The yarn's hero is a Molnaresque playwright. Its presumable moral: when it comes to finding a happy ending for a sorry mess, only a playwright will do. The playwright's young godson is engaged to a beautiful prima donna. Late one night, godfather and godson overhear the lady, through thin walls, in a vocal and vigorous love scene with an actor. While the godson threatens suicide, the godfather hits on how to save the day: the guilty lovers had really been rehearsing--a play which has still to be written.
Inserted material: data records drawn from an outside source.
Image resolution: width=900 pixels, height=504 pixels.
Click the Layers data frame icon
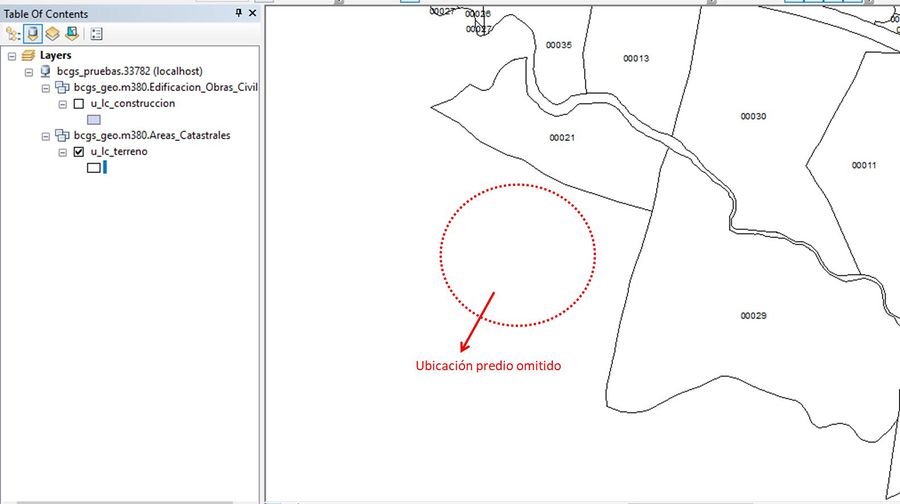28,55
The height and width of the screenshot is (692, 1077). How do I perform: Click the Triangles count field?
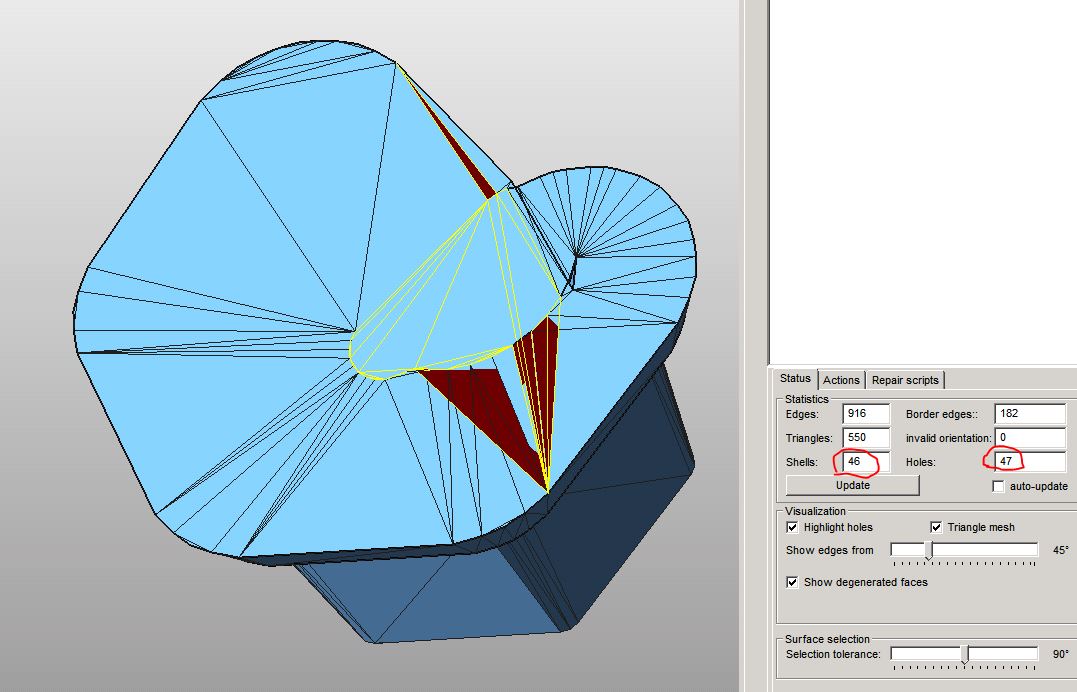pyautogui.click(x=865, y=438)
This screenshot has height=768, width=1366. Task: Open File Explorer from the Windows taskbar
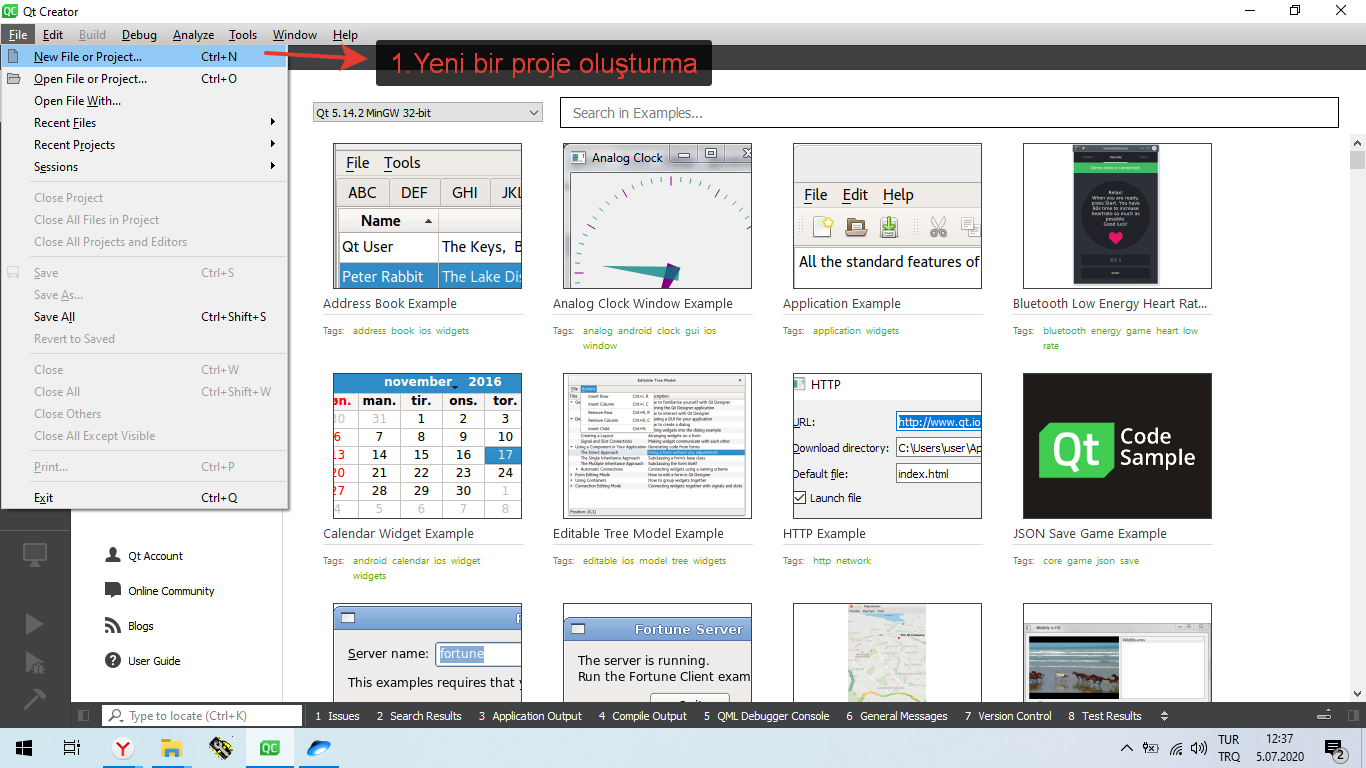pos(172,748)
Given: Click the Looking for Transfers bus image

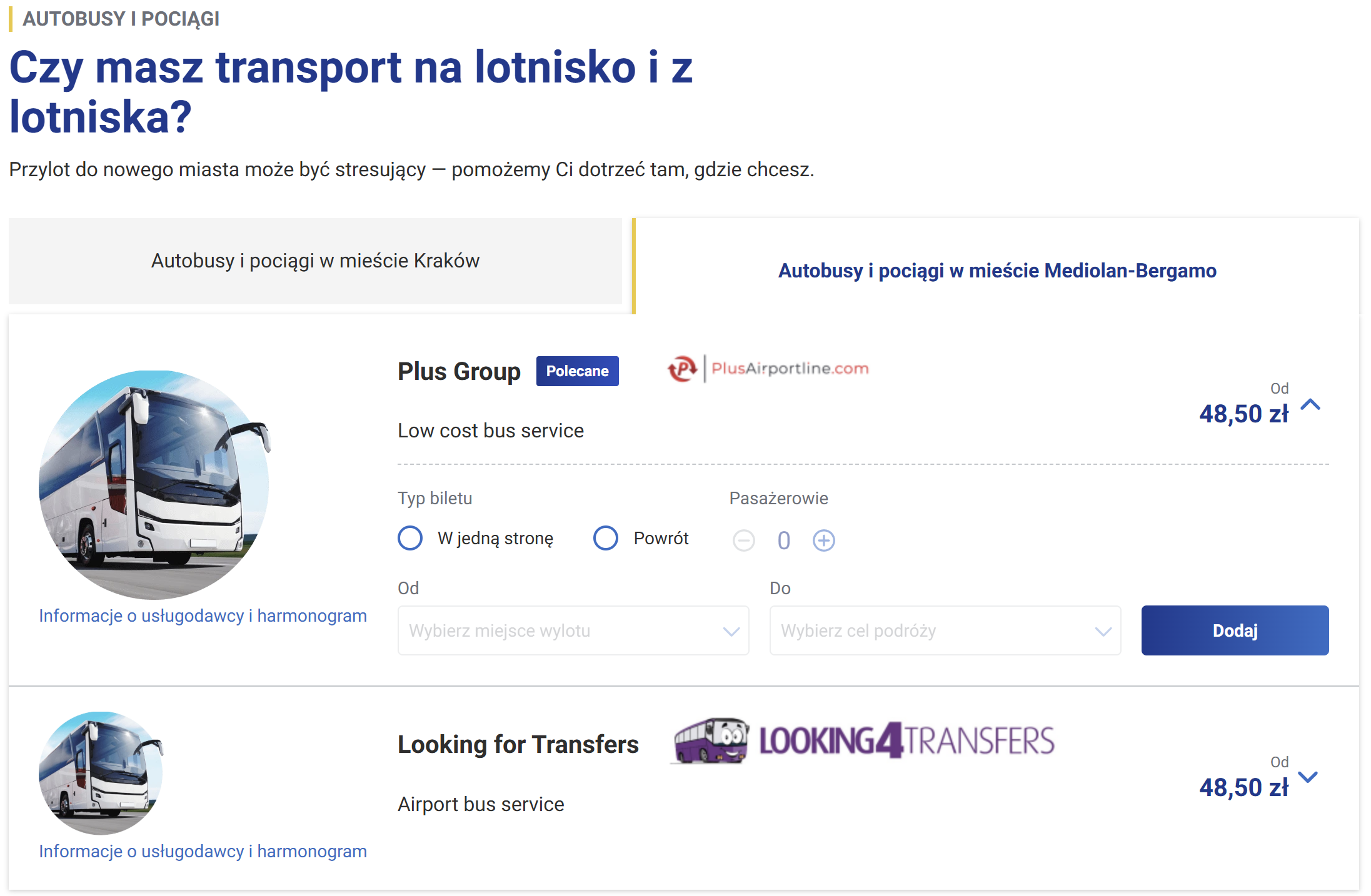Looking at the screenshot, I should tap(101, 773).
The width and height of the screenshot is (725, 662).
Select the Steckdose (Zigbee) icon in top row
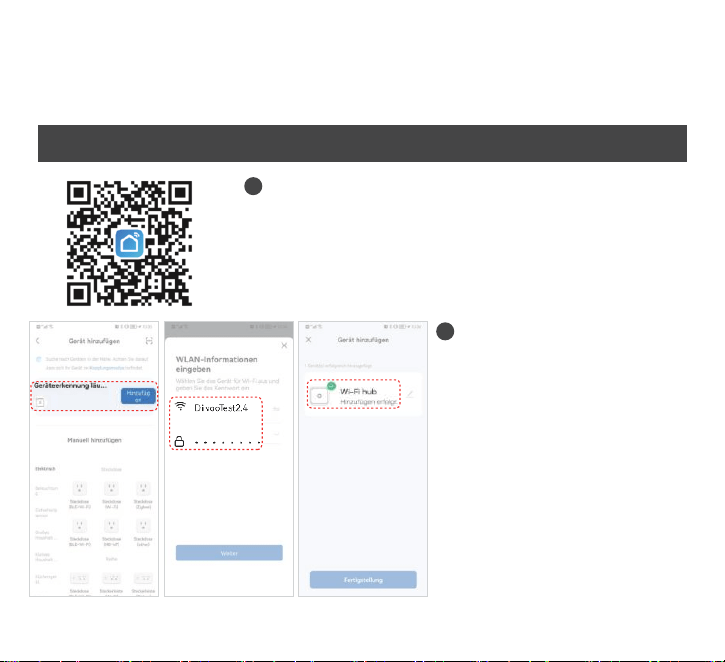tap(143, 488)

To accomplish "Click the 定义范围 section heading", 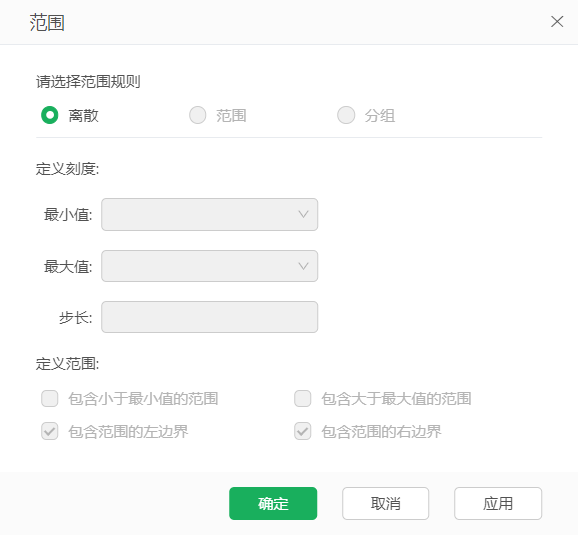I will pyautogui.click(x=67, y=363).
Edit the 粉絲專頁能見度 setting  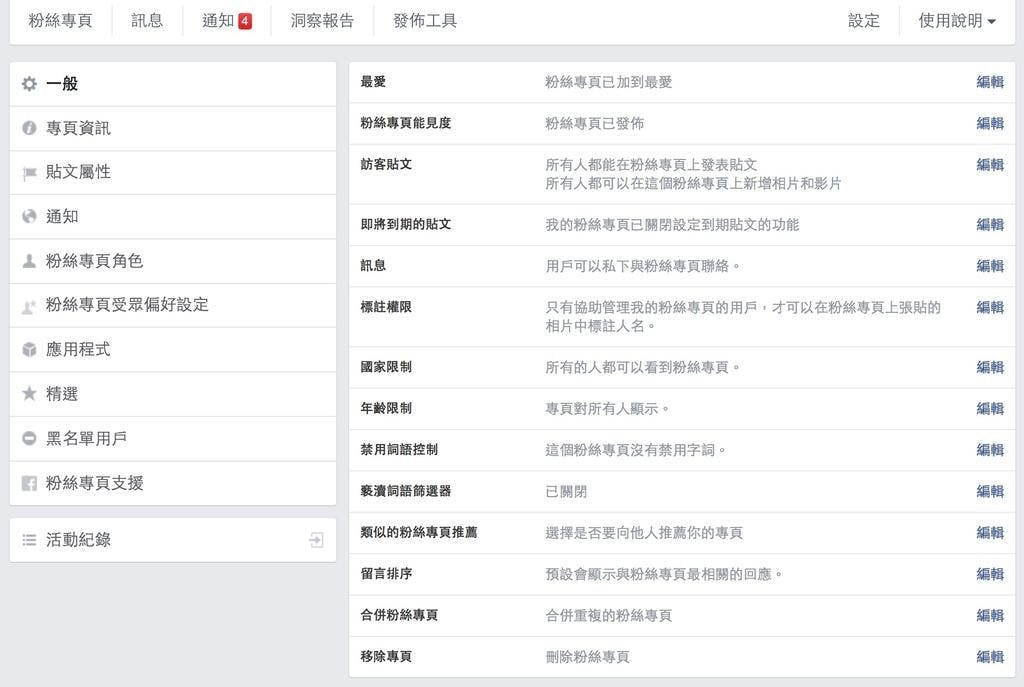(x=989, y=123)
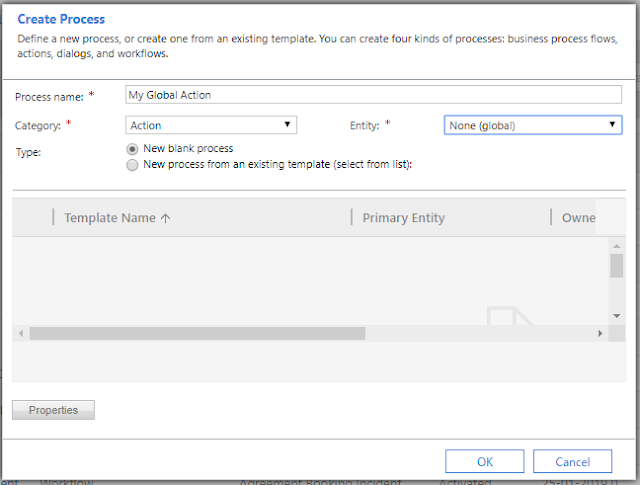Click the vertical scrollbar thumb in template list
This screenshot has width=640, height=485.
(x=617, y=265)
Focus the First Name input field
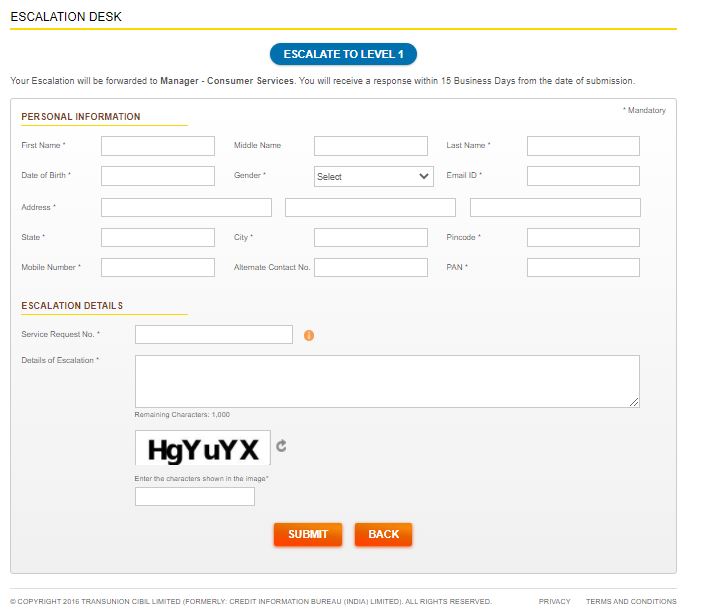 click(158, 146)
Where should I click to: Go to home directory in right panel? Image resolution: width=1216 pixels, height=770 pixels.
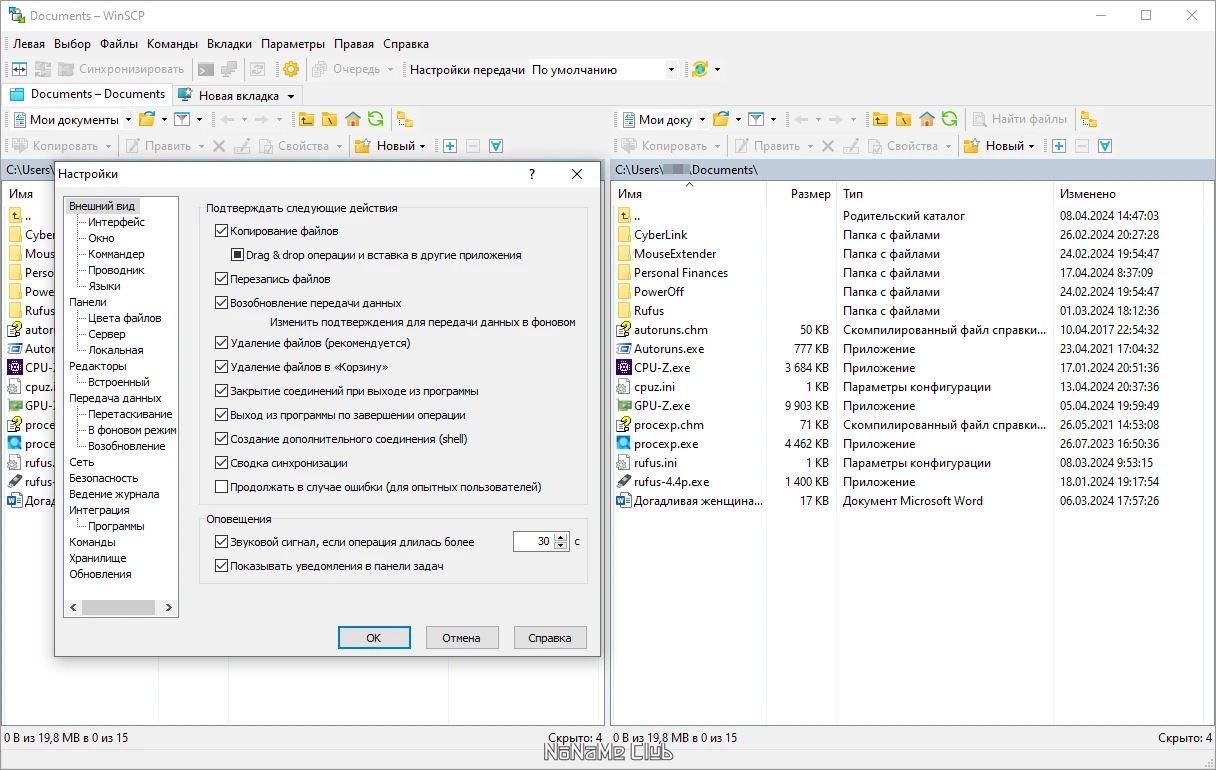click(x=927, y=119)
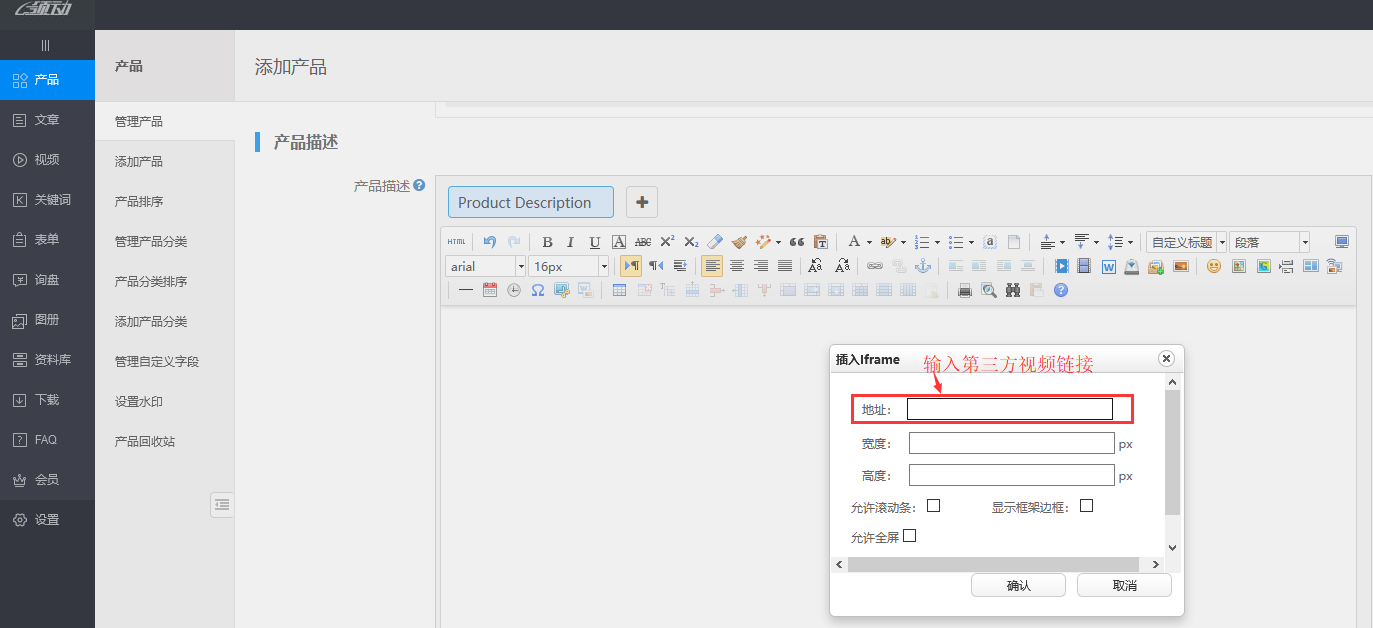Check the 显示框架边框 checkbox
This screenshot has width=1373, height=628.
pos(1086,506)
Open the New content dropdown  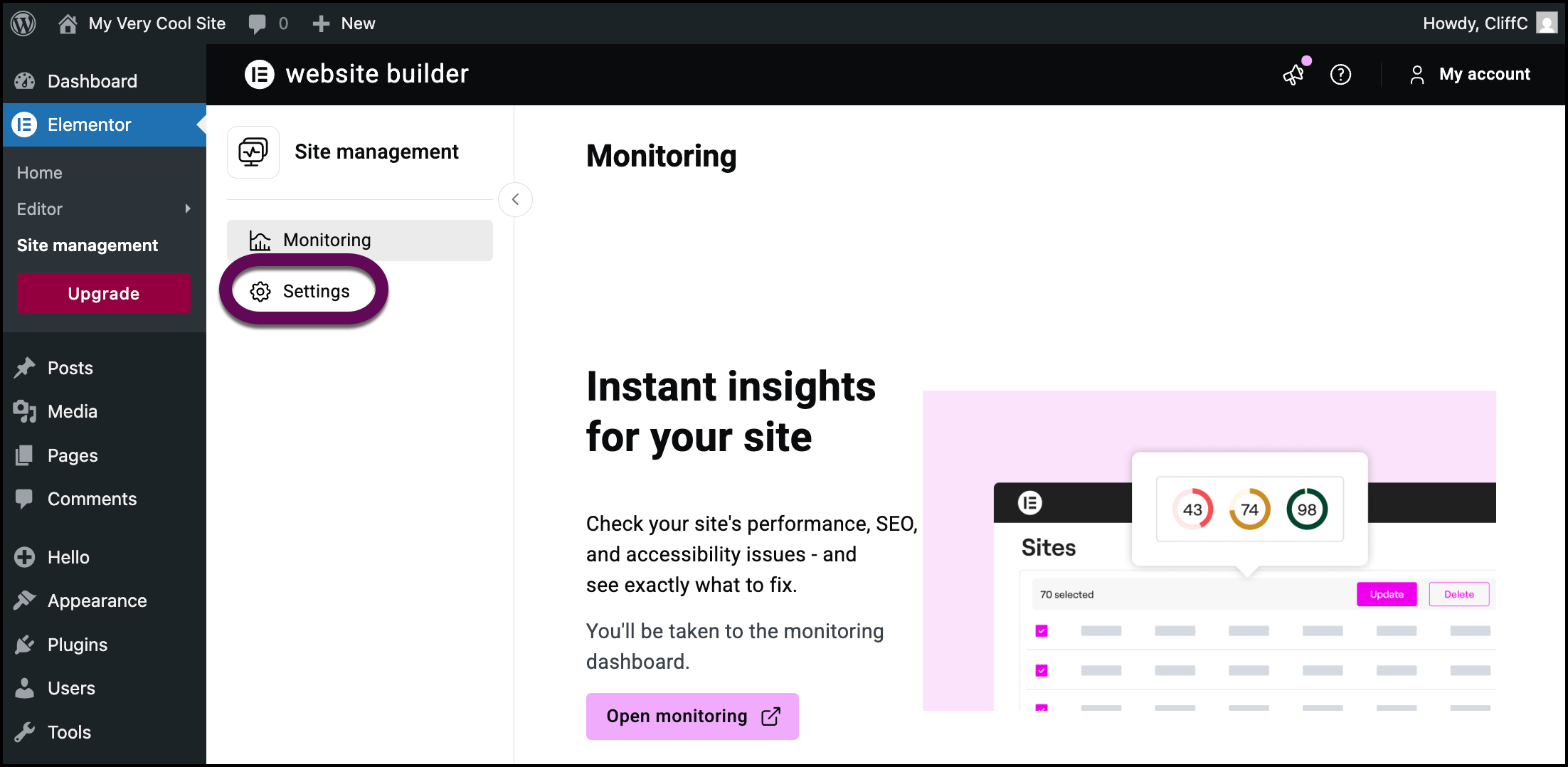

The run-through of that play, once the godfather writes it, gives Molnar's own a spirited last act. Earlier, The Play's the Thing is by no means always spirited: the lines are witty enough, but the story is all too frequently becalmed. The production, however, is well managed throughout. Louis Calhern (Jacobowsky and the Colonel) acts the playwright with sophistication and style; Arthur Margetson plays the trapped actor with humor. As the prima donna, Faye Emerson always scores with her looks, not always with her lines.